[Stored data entries]
§ §

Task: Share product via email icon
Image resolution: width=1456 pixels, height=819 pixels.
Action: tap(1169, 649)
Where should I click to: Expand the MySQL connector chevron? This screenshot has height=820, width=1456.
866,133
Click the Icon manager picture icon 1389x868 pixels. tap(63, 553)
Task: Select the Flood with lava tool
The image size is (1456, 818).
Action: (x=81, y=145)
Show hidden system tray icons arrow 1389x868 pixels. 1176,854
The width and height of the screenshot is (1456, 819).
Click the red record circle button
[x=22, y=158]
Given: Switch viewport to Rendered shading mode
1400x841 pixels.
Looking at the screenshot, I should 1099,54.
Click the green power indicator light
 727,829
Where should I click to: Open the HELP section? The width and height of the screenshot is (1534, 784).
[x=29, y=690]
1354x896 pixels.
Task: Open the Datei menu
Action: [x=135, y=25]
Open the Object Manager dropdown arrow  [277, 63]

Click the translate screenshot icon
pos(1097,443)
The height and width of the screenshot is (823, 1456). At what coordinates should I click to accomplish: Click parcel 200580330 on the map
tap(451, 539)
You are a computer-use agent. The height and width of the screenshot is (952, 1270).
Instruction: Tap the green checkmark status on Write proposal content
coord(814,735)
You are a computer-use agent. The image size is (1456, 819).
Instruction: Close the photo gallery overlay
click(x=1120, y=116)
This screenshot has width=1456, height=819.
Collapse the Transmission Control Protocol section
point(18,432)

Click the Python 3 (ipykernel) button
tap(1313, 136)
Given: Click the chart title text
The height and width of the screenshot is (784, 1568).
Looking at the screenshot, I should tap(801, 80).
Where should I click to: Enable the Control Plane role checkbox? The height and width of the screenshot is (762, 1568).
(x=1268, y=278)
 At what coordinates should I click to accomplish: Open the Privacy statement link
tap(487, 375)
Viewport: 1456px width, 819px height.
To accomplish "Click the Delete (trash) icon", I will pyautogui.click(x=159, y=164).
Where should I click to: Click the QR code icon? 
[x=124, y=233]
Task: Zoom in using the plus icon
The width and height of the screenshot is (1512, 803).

§ §

Exercise requirements => Only one stretch of the data is wanted: the lines from the one with "Task: Zoom in using the plus icon" through the last, repeated exactly.

Response to this task =>
Task: Zoom in using the plus icon
The width and height of the screenshot is (1512, 803).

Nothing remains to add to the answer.